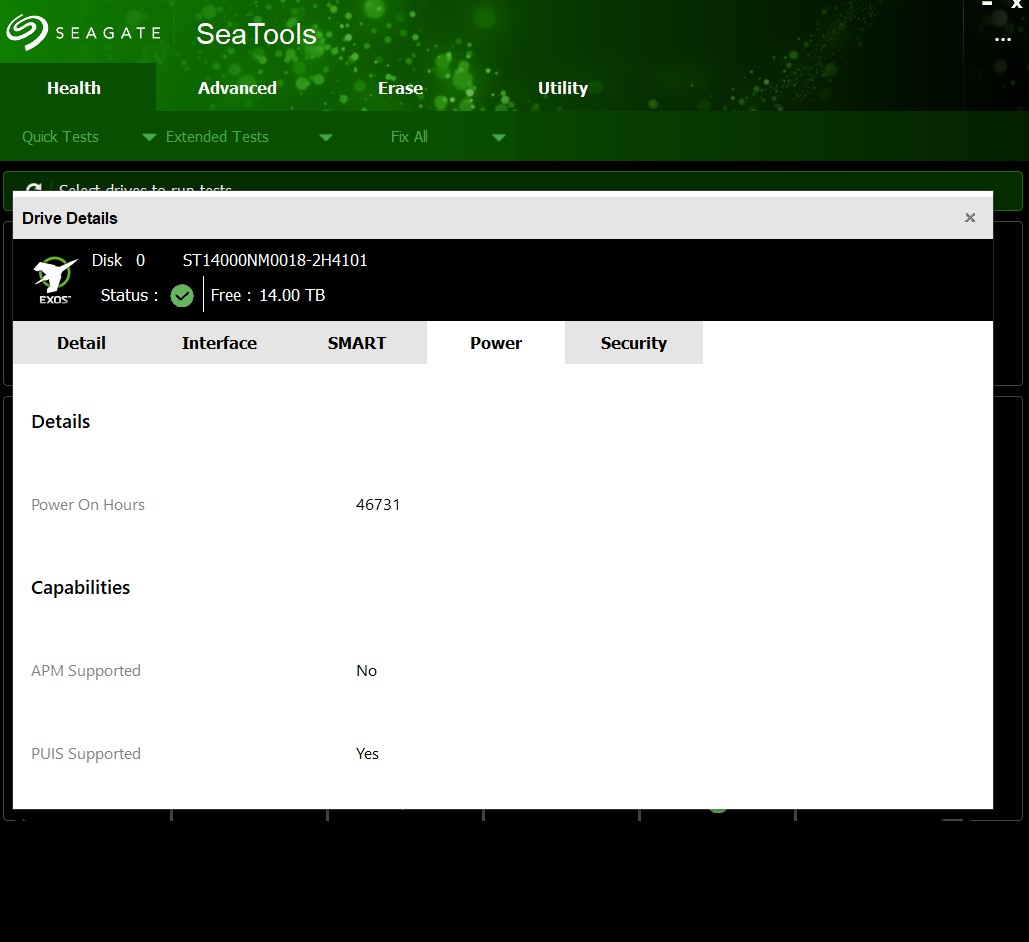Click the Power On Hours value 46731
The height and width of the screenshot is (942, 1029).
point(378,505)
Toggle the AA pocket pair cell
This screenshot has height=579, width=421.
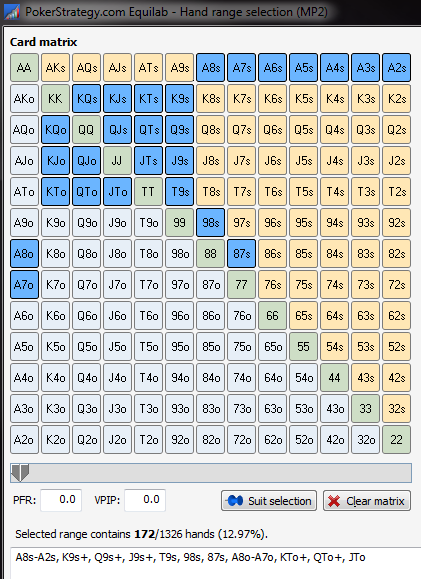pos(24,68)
++++++++++++++++++++
Retype exactly, please, the span from the line holding "Toggle the AA pocket pair cell" through the closing line of the data, both ends included, without the pictures.

### TASK OUTPUT
Toggle the AA pocket pair cell
This screenshot has height=579, width=421.
pos(24,68)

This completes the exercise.